As some of you may know, pretty much all the current x86 systems and sparc systems come with BIOS that supports network boot . But unfortunately, This mechanism requires that you control your DHCP server, because that is how a PC finds where to load the initial boot image. Many corporate network are managed by a dedicated team, and they control DNS and DHCP tightly. This is certainly so in Sun, and a mere employee like me have no way to touch their DHCP server.
That's where gPXE comes into rescue. This is a tiny shell that can be booted from the USB stick, and it lets you specify where to load the image and does PXE boot, as if those parameters are given by your DHCP server. So in this way, you can have your PC network-boot from any server of your choice. This also works when your network boot server and the client PC are located in a different subnet.
Here are the steps to how to make this work.
Finding the right network driver for gPXE
First, you need to use the right gPXE binary that contains the driver that matches your NIC. To do this, you need to find out the network card that you have on the PC. Normally, a company tends to buy the same PC in a large number, so you only need to do this a few times.
There are several ways to do this. You can start a linux rescue CD, and run lspci -nn. This shows the PCI device ID of the ethernet, which loooks like [1002:203d] or something like that (basically a pair of 16bit integers.) On Windows, this value is available on a property page in the device manager. For computers from Sun, BigAdmin HCL list shows the details. Search by the model name, and look under "PCI Information" tab.
Once you note it down, look this value up in gPXE supported driver list page , and note down the driver ID. Then head over to ROM-o-matic.net and pick the correct driver that you just found, then get the USB boot image.

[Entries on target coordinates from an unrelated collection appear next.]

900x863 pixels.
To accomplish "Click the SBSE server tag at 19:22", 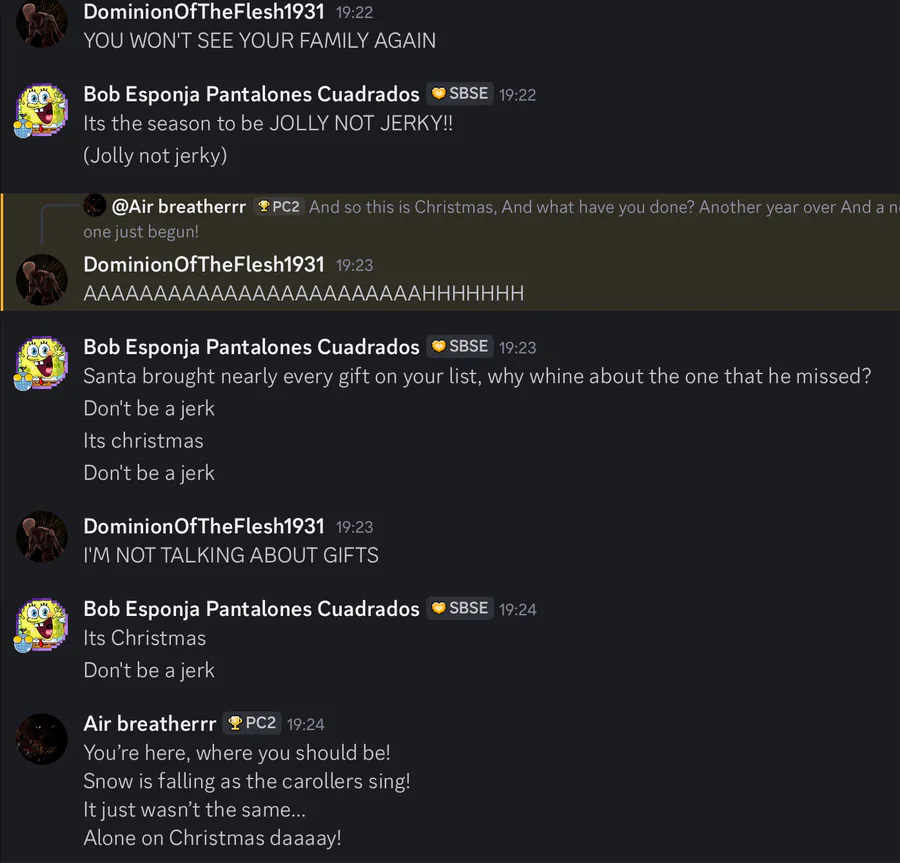I will pyautogui.click(x=460, y=94).
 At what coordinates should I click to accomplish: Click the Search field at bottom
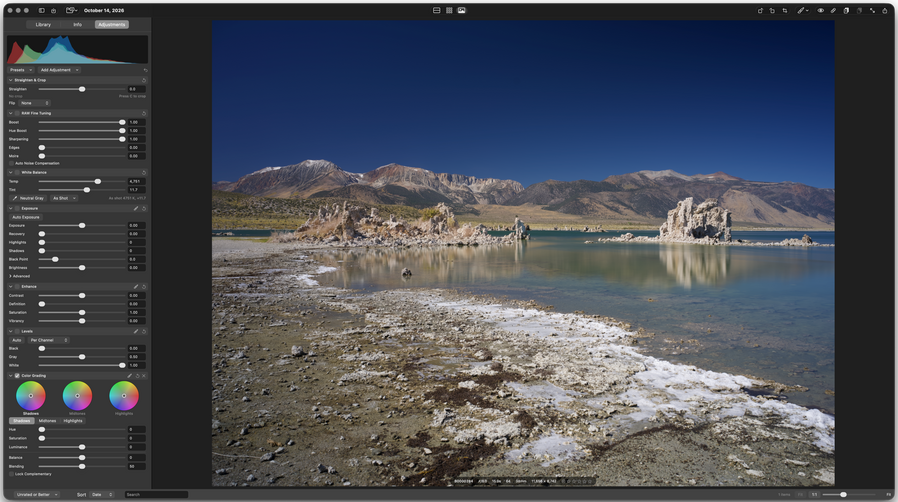click(x=156, y=495)
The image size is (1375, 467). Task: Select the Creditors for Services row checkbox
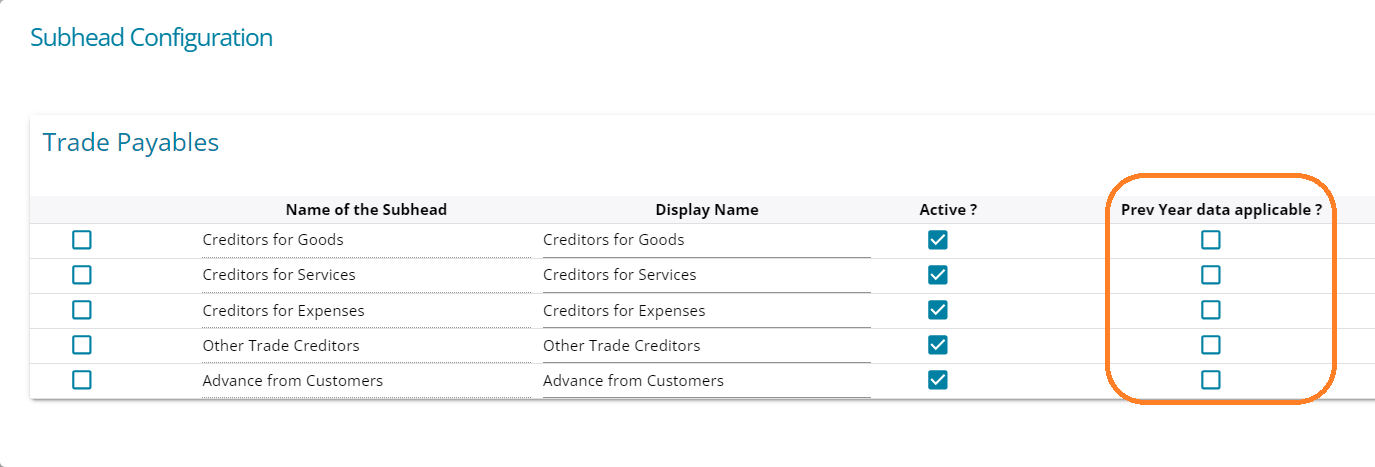point(82,275)

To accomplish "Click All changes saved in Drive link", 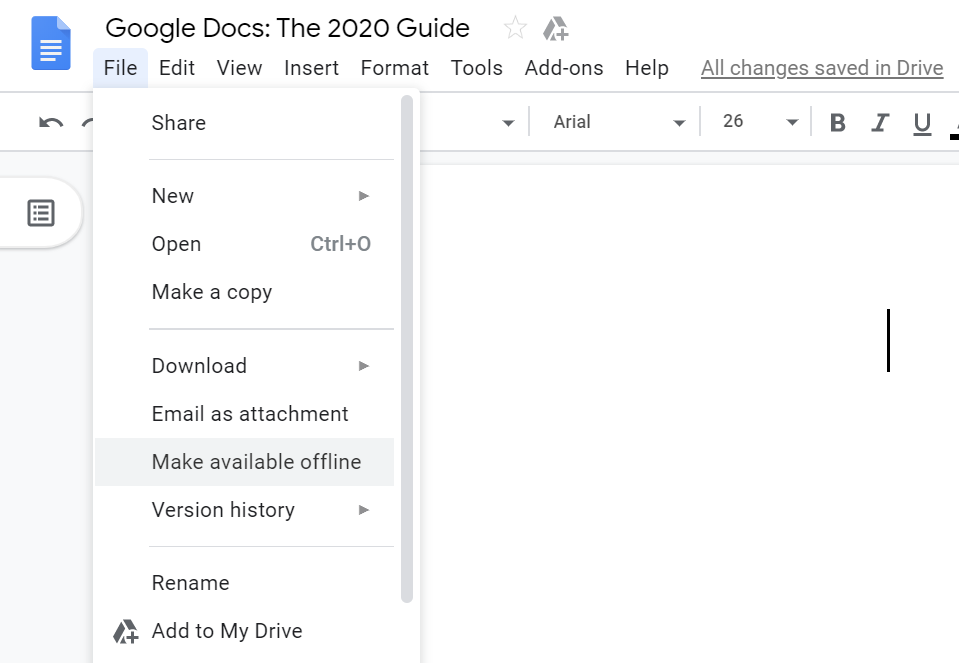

Writing this to a USB stick
You'll then need to write this image onto a USB stick. Pick a USB stick whose contents you can lose, and write the image with dd if=path/to/downloaded.usb of=/dev/sdX. "X" in sdX is the device of your USB stick. On my Linux, I find out about this by inserting a USB stick to the port and then run "dmesg|tail". In the following output, you can see that my USB stick is recognized as /dev/sdf.
% dmesg | tail
[2072608.351840] sd 36:0:0:0: [sdf] Mode Sense: 0b 00 00 08
[2072608.351842] sd 36:0:0:0: [sdf] Assuming drive cache: write through
[2072608.353955] sd 36:0:0:0: [sdf] 1041920 512-byte hardware sectors (533 MB)

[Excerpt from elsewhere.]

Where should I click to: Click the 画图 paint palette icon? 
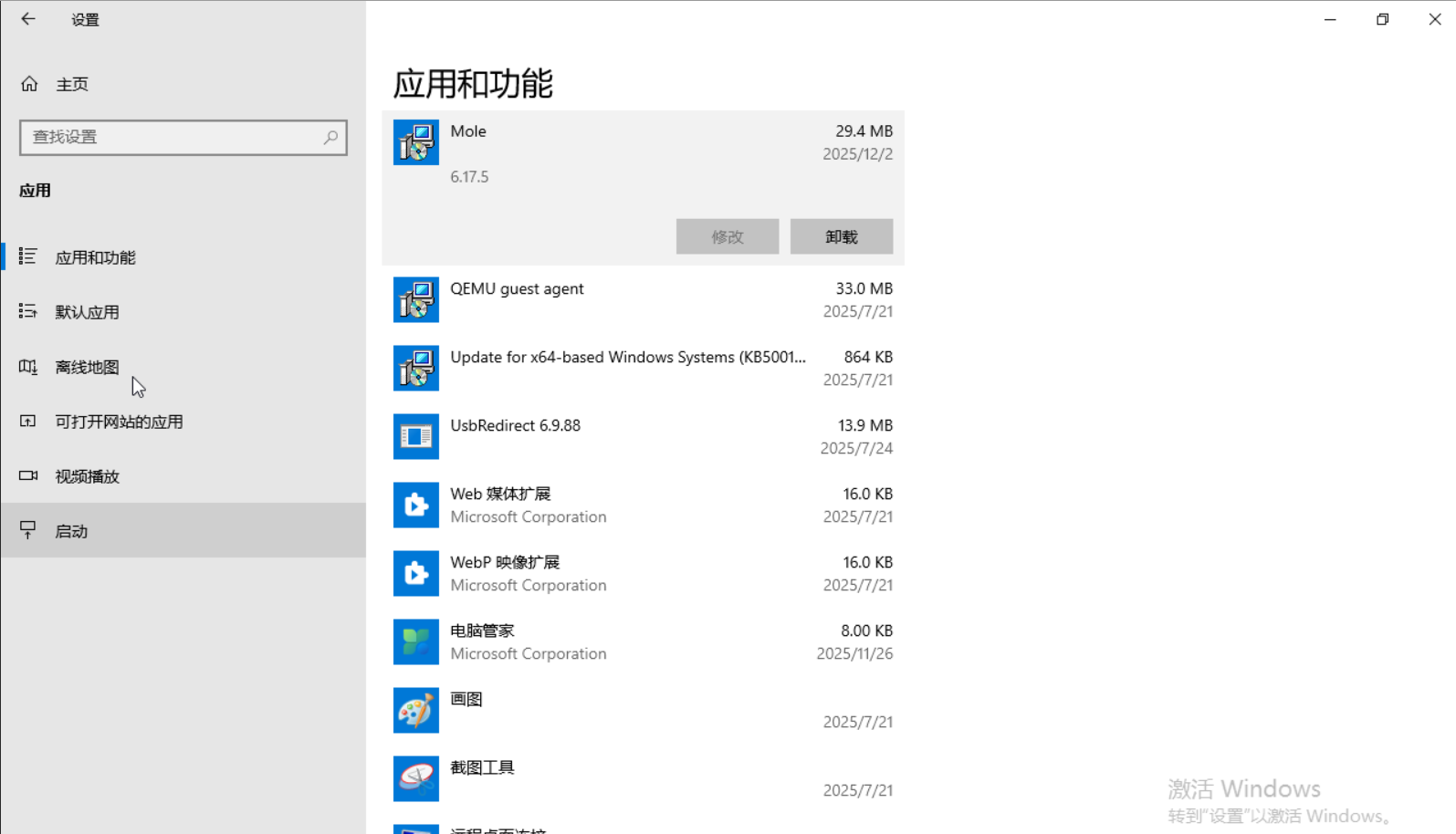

[2072608.354579] sd 36:0:0:0: [sdf] Write Protect is off
[2072608.354581] sd 36:0:0:0: [sdf] Mode Sense: 0b 00 00 08
[2072608.354583] sd 36:0:0:0: [sdf] Assuming drive cache: write through
[2072608.354588] sdf: sdf4
[2072608.355728] sd 36:0:0:0: [sdf] Attached SCSI removable disk
[2072608.355766] sd 36:0:0:0: Attached scsi generic sg6 type 0
[2072738.761766] usb 1-2: USB disconnect, address 3
Once this is done, run sync command to make sure that the data is really written to it, then unplug it.
Booting from USB
Put the USB stick into the target PC that you want to network boot. Often you need to go into the BIOS setting to control the boot sequence for you to be able to boot. Once the system boot, you'll see a prompt from gPXE, asking you to type "Ctrl+B". Do so, and you get a shell.
From this shell, type the following commands:
set next-server 220.127.116.11
set filename boot\x86\pxelinux.0
The two "set" commands configure the PC which TFTP server to get the image, and what image in the TFTP server to download from. In my case, the TFTP server is on Windows, so the file name is '\' separated.
If your network doesn't have a DHCP server at all, use the following commands to configure the network card, then load the image and boot:
imgfetch -n img tftp://18.104.22.168/boot\x86\pxelinux.0
At this point your PXE boot should be going. If I get more time, I'll blog about how we automate the rest of the steps.